Let us even stipulate that Lord Black is what he manifestly denies, namely, guilty of all charges. Even then, would it justify the enormous pressure brought to bear upon his finances and ability to defend himself before the trial even begins; the highest bail setting in the history of the American republic, the attempt to deny him use of his assets for his defence, the prospect of a prison sentence so long as to be unattainable in Canada for even the most heinous crimes? David Radler, Black’s former partner now turned state’s witness, took a plea bargain, which even then requires Radler to spend more than two years in jail. All of this, not because Black’s companies went bankrupt in an orgy of fraud a la Enron, with shareholders and pensioners left penniless, but because of a sluggish share price allegedly caused by over-generous management fees paid to Black and Radler. This criminalization of a corporate governance dispute has about it the whiff of the overbearing state.

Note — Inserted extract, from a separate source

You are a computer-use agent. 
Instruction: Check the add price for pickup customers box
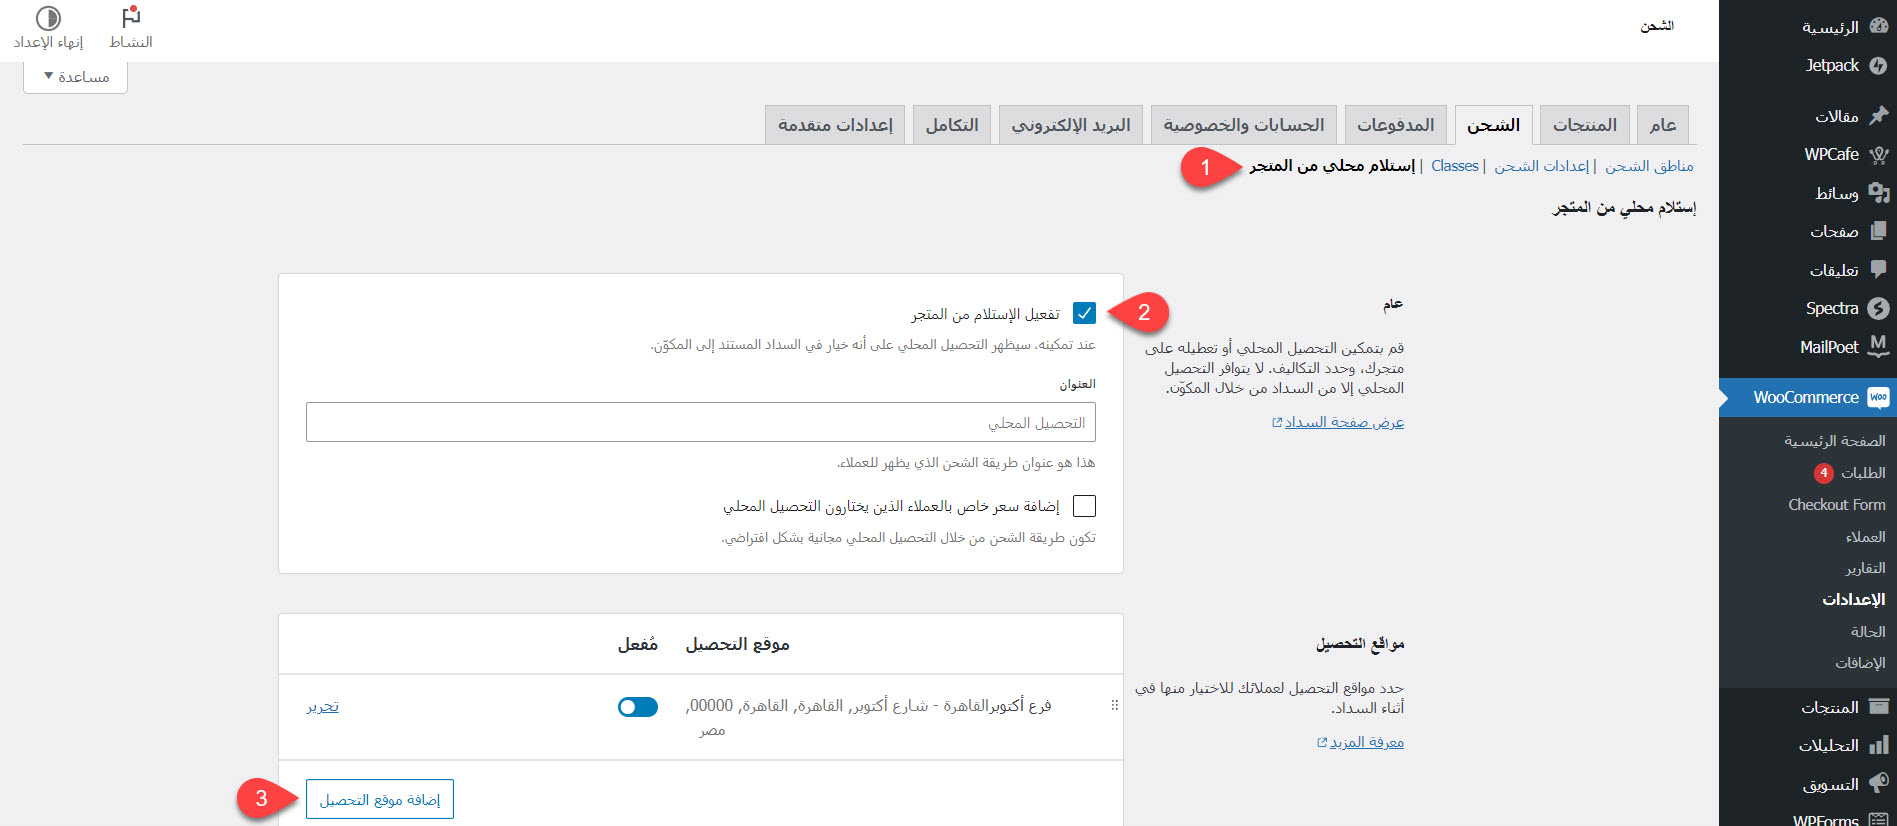pos(1084,506)
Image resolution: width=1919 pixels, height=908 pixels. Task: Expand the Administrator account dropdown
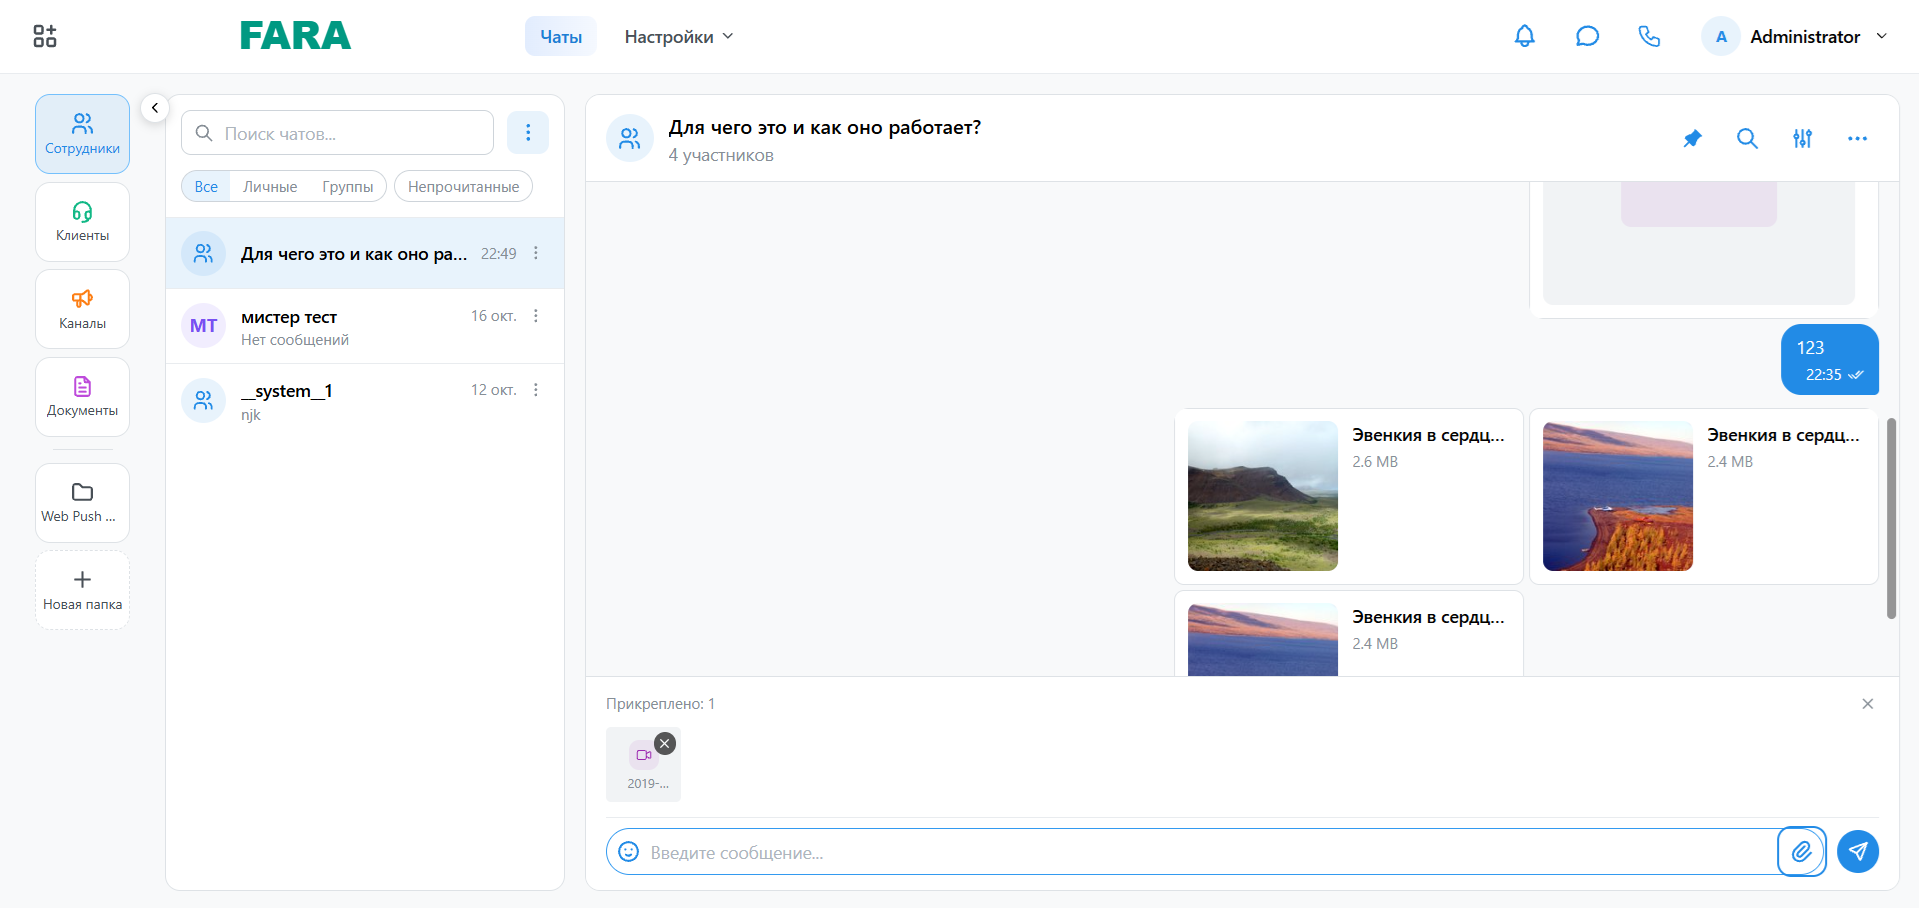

My own views on the criminal justice system were formed in an ambience about as distant from the grandiose lifestyle of Lord Black as possible. As an undergraduate here in Kingston, I visited the prisons for several years in the early 1990s, and now as a priest I have, on occasion, returned to our several penitentiaries to visit the inmates and administer the sacraments.
Again, even stipulating the guilt of all those incarcerated, it does not take long to discover that something else unites most of the men behind bars – an inability to resist the crushing pressure the police and prosecutors can bring to bear upon a man supposedly presumed innocent. There are very few men in prison who were able to afford a good legal defence, or had access to the intellectual, social and spiritual resources that have allowed Lord Black to face his accusers so defiantly.
I am not one who sees only a quasi-omnipotent state crushing the innocent, though we have had in Canada too many spectacular cases of just that, but my experiences have left me skeptical of the tough law-and-order agenda of more criminal offences, longer penalties and mandatory minimums. I have very little confidence that the same vast bureaucratic apparatus that manages our health care, our post office or our roads somehow becomes more competent and fair when it comes to criminal justice. It is not necessary to conclude that the police and prosecutors are anything but high-minded, but they do have enormous power, and enormous power wielded against those who have little creates an environment hospitable to abuses.
“Our sentences are too long, our sentences are too severe, our sentences are too harsh,” said Justice Anthony Kennedy recently when testifying before the Senate in Washington. It’s not a radical position; he’s the swing vote on the American Supreme Court. Arguing against mandatory minimums and disproportionate sentences, Justice Kennedy drew attention to what all too often goes on south of the border — defendants are faced with the prospect of a life in prison without parole for an array of lesser crimes, so they are almost forced into folding before the state. The 95 years faced by Lord Black would certainly be a case in point.
The reason it takes a wealthy and powerful man to draw our attention to the potential abuses of the criminal justice system is that all other defendants not so bountifully endowed simply shuffle through the system unnoticed. Lord Black does not pass unnoticed. The attention given to his trial will provide a public lesson in how the criminal justice system operates, for good and for ill.
For his sake, and the sake of many others who face the prosecutorial branch of the state much less well defended, I hope the jury returns, some months from now, an acquittal.